TIGERS ROSTER (projected) 

When the season opens on July 23-24, teams can sport rosters of up to 30 players, with a minimum of 25. Two weeks later, rosters must be reduced to 28 and then, two weeks after that, they must be reduced to 26. Teams will be permitted to add a 27th player for doubleheaders.

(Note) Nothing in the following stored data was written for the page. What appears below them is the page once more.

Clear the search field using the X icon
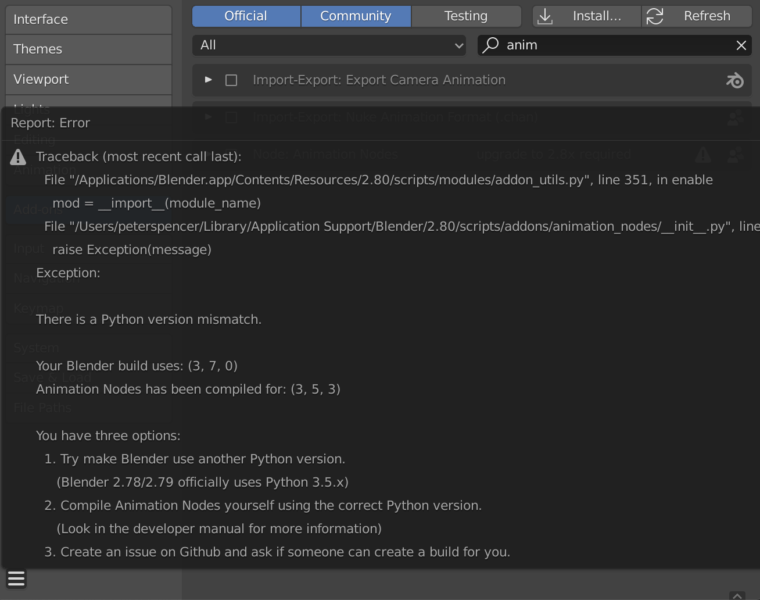Screen dimensions: 760x600 (x=741, y=45)
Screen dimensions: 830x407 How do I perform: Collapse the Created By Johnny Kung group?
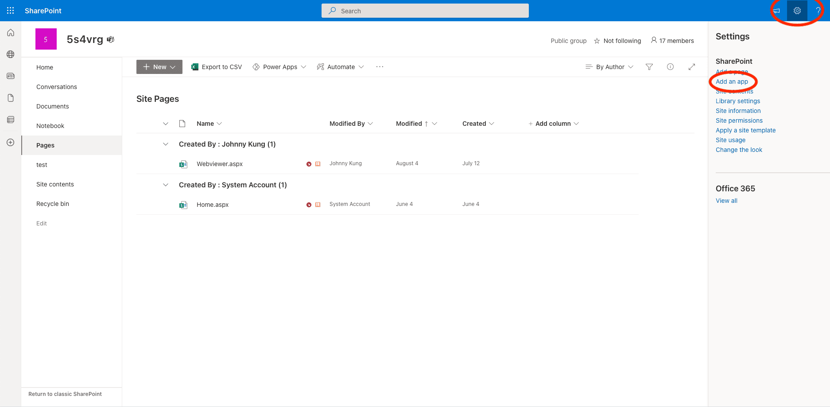click(166, 144)
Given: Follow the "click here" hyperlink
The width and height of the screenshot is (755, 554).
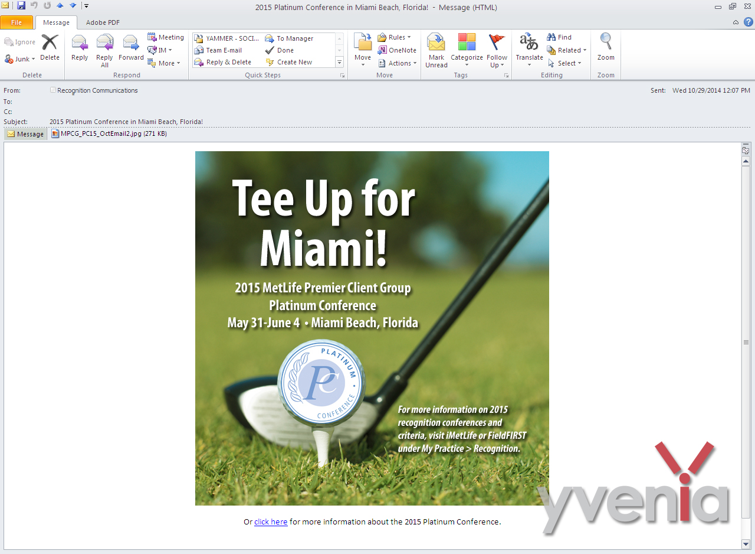Looking at the screenshot, I should coord(271,522).
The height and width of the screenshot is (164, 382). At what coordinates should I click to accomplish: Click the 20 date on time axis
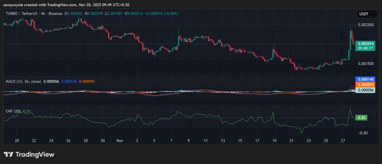point(17,141)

In light of that, there is a great degree of latitude for which specific players will break summer camp. For now, though, here are who we expect to be on the Tigers roster to begin the season, give or take:


Austin Romine
Grayson Greiner


C.J. Cron
Jonathan Schoop
Jeimer Candelario
Niko Goodrum
Jordy Mercer
Dawel Lugo
Harold Castro
Miguel Cabrera


Christin Stewart
JaCoby Jones
Cameron Maybin
Victor Reyes


Matthew Boyd
Ivan Nova
Spencer Turnbull
Michael Fulmer
Daniel Norris


Joe Jimenez
Buck Farmer
Gregory Soto
Jose Cisnero
Tyler Alexander
Nick Ramirez
Shao-Ching Chiang
Bryan Garcia
Rony Garcia
David McKay


The Tigers went 47-114 last year. The good news: they’ll not lose that many games this year because the schedule is only 60 games long. The bad news: they’re not substantially better on a game-per-game basis.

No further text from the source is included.